W is for Wrestling
If you have read my blog before, then you know that I’ve been a fan of professional wrestling since I was very young. I remember with longing the 80s, the gold age of wrestling. I owned the pre-ripped Hulk Hogan shirt and prided myself on knowing all the guys and the programs they were in; the storylines. This was before the internet and before the ruination of kayfabe – i.e. the idea that these guys were really at war with one another and it wasn’t all a work.
There was a rough spot for WWF in the late 80s/early 90s but then when Attitude era began (late 96/early 97) their revival was fierce. Everyone in America knew about wrestling at this point and I was head over heels for the wrestlers of that time. I went to house shows, live events, bought carboard cutouts of my favorite wrestlers, and was deep into it. I wasn’t a particularly good college student so this was my escape. I don’t know why I struggled academically; maybe it was just a rough time in my adolescence when I realized I wasn’t nearly as smart as I thought I was. But I spent countless hours watching the Monday Night Wars (WWF vs WCW) and stayed up way too late to watch ECW, which came on at 1 am because it was so bloody and violent, they couldn’t air it any other time, even though this was 1998!
I think it was around 2003/2004 when I faded away from it; Ash and I had moved into together, I was in grad school and working full time and just didn’t have time to sink myself into something so frivolous.
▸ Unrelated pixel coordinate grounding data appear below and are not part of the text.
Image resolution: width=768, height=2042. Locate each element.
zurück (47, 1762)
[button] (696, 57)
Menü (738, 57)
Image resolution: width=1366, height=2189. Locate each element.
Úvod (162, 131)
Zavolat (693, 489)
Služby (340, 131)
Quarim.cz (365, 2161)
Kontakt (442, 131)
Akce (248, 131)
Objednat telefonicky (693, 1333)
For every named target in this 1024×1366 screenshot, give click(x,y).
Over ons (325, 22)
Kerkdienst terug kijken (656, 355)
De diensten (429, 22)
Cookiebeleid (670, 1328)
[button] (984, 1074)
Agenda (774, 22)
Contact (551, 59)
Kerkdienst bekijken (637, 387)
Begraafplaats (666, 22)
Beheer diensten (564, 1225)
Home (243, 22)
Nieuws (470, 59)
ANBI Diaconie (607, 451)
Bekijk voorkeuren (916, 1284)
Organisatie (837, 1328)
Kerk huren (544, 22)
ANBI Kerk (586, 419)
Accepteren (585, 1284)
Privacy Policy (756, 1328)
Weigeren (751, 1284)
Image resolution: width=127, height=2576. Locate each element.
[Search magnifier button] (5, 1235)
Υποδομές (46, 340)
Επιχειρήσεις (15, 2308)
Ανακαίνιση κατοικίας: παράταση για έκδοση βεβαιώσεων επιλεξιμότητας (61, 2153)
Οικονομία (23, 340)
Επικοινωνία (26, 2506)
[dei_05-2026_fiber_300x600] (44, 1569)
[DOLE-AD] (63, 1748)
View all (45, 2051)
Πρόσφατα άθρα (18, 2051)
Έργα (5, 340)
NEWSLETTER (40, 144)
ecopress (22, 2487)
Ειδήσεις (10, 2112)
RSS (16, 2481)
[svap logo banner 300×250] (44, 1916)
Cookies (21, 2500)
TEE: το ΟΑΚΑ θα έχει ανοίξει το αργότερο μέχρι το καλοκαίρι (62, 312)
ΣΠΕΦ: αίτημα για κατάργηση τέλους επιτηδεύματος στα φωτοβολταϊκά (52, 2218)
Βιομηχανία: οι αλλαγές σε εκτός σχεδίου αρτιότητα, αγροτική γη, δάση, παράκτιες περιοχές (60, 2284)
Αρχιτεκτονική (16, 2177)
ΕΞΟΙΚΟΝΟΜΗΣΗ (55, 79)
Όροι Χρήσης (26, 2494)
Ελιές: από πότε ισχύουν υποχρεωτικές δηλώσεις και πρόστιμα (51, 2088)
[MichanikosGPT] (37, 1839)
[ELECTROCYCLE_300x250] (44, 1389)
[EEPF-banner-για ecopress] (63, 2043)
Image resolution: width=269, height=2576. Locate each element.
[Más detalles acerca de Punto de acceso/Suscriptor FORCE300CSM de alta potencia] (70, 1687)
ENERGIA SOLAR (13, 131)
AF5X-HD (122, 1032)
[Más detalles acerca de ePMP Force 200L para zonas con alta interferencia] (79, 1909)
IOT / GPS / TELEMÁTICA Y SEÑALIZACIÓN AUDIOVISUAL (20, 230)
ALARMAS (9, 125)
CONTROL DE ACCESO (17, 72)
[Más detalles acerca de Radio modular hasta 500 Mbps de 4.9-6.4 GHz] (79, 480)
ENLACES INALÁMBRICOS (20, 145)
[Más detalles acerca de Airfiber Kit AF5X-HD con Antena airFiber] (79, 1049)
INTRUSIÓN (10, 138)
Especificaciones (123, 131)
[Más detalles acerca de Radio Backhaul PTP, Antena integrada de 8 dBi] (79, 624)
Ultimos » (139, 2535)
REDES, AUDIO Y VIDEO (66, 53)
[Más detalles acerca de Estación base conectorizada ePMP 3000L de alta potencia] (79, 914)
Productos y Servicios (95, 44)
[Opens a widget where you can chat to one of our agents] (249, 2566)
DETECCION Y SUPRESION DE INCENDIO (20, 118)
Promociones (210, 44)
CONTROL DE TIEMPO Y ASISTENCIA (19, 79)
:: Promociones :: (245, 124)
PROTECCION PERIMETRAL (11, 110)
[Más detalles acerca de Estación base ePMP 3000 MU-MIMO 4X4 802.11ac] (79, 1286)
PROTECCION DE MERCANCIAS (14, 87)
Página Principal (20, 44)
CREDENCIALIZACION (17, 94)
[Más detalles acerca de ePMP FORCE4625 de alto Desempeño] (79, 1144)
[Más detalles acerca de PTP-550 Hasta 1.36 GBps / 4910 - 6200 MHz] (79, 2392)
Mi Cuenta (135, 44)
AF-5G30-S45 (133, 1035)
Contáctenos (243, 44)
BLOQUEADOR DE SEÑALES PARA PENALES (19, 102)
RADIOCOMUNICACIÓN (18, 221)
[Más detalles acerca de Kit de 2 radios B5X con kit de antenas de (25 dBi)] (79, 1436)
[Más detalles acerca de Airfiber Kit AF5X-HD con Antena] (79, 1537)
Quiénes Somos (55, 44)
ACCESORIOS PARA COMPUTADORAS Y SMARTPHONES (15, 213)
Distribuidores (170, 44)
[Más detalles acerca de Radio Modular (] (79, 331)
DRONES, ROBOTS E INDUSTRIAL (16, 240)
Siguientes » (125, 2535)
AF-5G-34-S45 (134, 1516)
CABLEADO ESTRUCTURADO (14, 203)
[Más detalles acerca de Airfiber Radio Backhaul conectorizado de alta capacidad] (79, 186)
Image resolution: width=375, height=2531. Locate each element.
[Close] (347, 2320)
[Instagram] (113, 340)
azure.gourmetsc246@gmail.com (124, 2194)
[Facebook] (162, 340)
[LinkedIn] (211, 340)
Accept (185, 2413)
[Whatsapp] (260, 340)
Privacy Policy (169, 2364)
It wouldn’t be until 2015 or so, once my life was a lot more stable, that I’d rediscovered it. And even now, it’s probably been three years since I sat down to watch anything. I still follow news on it and think fondly of certain wrestlers, even to this day. Macho Man will always be my favorite from the old days and Roman Reigns/Jon Moxley tie for my current times favorites. I don’t know if there will come a time when I’ll go back to being a major fan but it is still one of those things in life I consider “mine”; something that defines me as a person.